Myth: I won’t know if my baby is getting enough food.

Truth: It’s true there are no markers on your breast to measure quantities! But your baby will let you know when he/she is satisfied. In a 24-hour period, a well-fed baby will usually soil 3 diapers and wet at least 6 times.

Myth: Breastfeeding will make me fat.

Truth: Mothers who breastfeed usually lose their pregnancy weight faster than those who don’t.

Myth: Breastfeeding will ruin my breasts.

Truth: Breastfeeding doesn’t affect the shape of the breasts. Yes, your breasts lose their shape as you age. But you can slow the process by wearing a supportive bra, especially while you’re pregnant and breastfeeding.

Myth: My breasts are too small to make enough milk.

Truth: Any breast is the right size to breastfeed. A baby will eat as much as she needs and the more you breastfeed, the more milk you’ll make. To ensure your baby has enough milk to thrive, allow her to suck whenever she’s hungry.

Myth: Breastfeeding will make my baby’s other parent feel left out.

Truth: Breastfeed babies can be as close to their other parent as formula–fed babies are. There is a lot besides feeding that the other parent can do: make mom and baby comfortable when they’re feeding, change diapers, cuddle, burp, bathe, and play with the baby.

Myth: I won’t be able to breastfeed after I go back to work.

Truth: Many mothers breastfeed and work full time. Feed your baby right before you leave for work and right after you get home. If you can, express milk by hand or with a pump during the day and refrigerate it right away. Your caregiver can give it to your baby in a bottle. Expressed breast milk can be refrigerated for up to 3 days and frozen for 3 months. After thawing, use it within 24 hours.

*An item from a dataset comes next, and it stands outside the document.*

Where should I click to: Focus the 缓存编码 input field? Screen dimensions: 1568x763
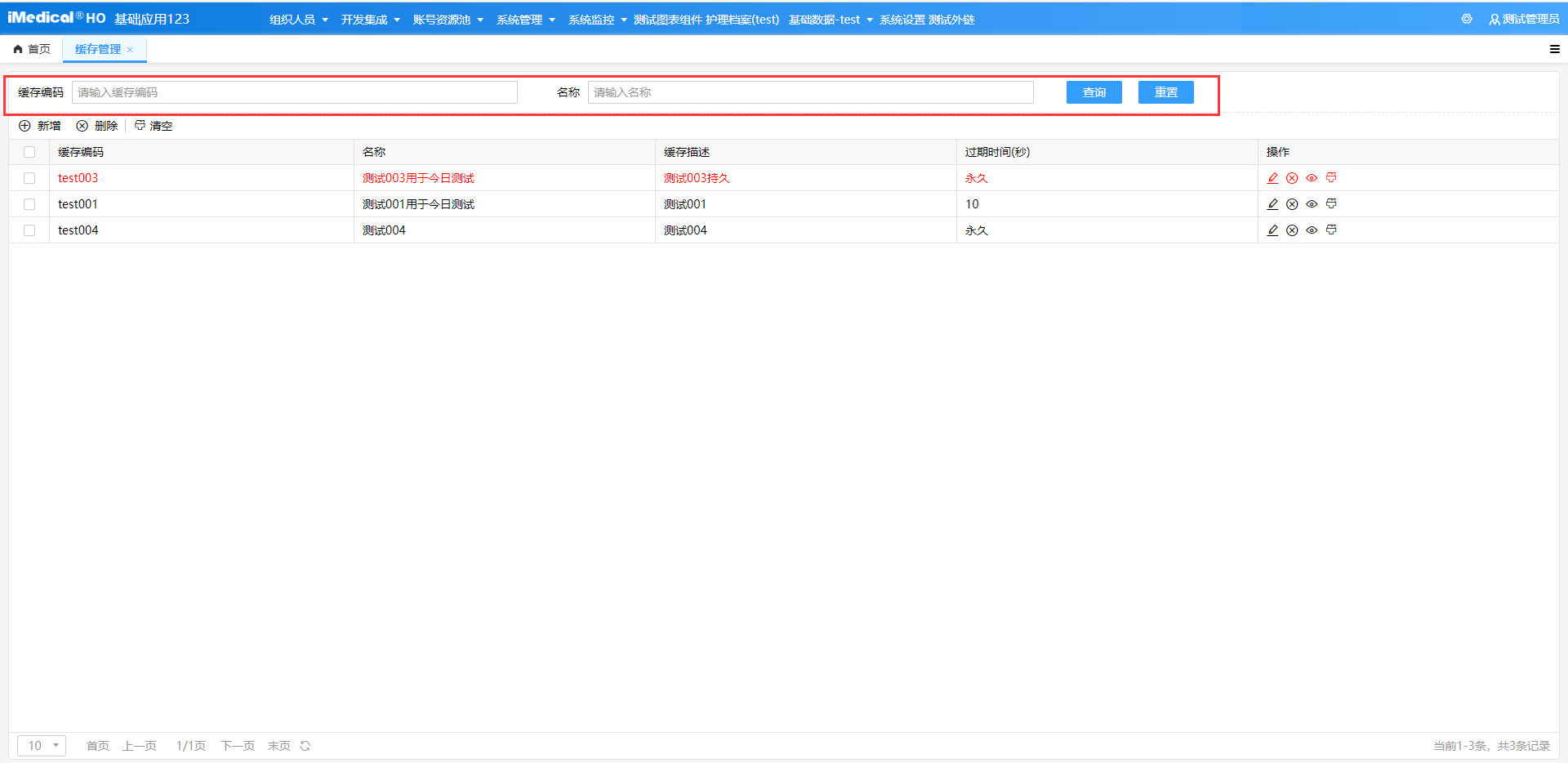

Myth: I’ll have to go on a special diet to breastfeed.

Truth: You don’t have to do or eat anything special to breastfeed successfully. Even if your diet isn’t perfect, breast milk delivers the best nutrients. To feel your best, eat a healthy diet with at least 5 servings of fruits or vegetables every day, and drink plenty of water.


Breastfeeding is natural for you and your baby, but it is a skill that needs to be learned. It may take little practice – for you and your baby. Speak up and ask questions about breastfeeding before your baby is born (during birth preparation sessions) and while you are in the hospital.

Getting Started

The first few days

  • Breastfeed as soon as possible after birth,
  • Ask that your baby be placed skin-to-skin on you as soon as your baby is born. Stay skin-to-skin until after the first breastfeeding. Being skin-to-skin helps babies cry less and stabilizes the baby’s temperature and breathing rate. It can also increase your milk supply,
  • If you are cold, ask for a blanket to cover you and your baby. Your body heat will keep your baby warm as long as your baby’s back is covered. Your baby does not need to be tightly wrapped,
  • If you have a Cesarean birth, you can still have skin-to-skin contact and breastfeed. You should be able to do this within the first three hours unless there is a medical reason not to,
  • You can usually breastfeed if you have more than one baby. Your body will make enough milk to feed all your babies,
  • Have your baby stay in your room. “Rooming in” encourages skin-to-skin contact and helps you recognize early feeding cues such as when your baby starts sucking his or her fist,
  • Speak up and tell staff that you do not want your baby given formula or water, unless there is a medical reason for it. Ask staff not to give your baby a pacifier or bottle. These should not be given until your baby is about four weeks old, after breastfeeding is well established,
  • Breastfeed before your baby is upset and crying,
  • Breastfeed often. You’ll bond with your baby, he’ll learn to suck, and his sucking will build up your milk supply,
  • It takes 3 to 5 days for your milk to come in. In the meantime, your body is making small amounts of a rich substance called Colostrum, which gives your baby everything he needs,
  • It is important to know how to get the breastfeeding support you need in the hospital. You also need to know how you and your baby can stay healthy. These tips can help:

Ask your nurse to help you breastfeed. The nurse should watch you breastfeed several times before you leave the hospital. The nurse can tell if your baby is latching on and getting milk,

We do not recommend artificial nipples that may cause a decrease in milk supply. If you have trouble breastfeeding, ask your nurse for help,

Talk to your doctor or nurse about what you should eat or drink while you are breastfeeding.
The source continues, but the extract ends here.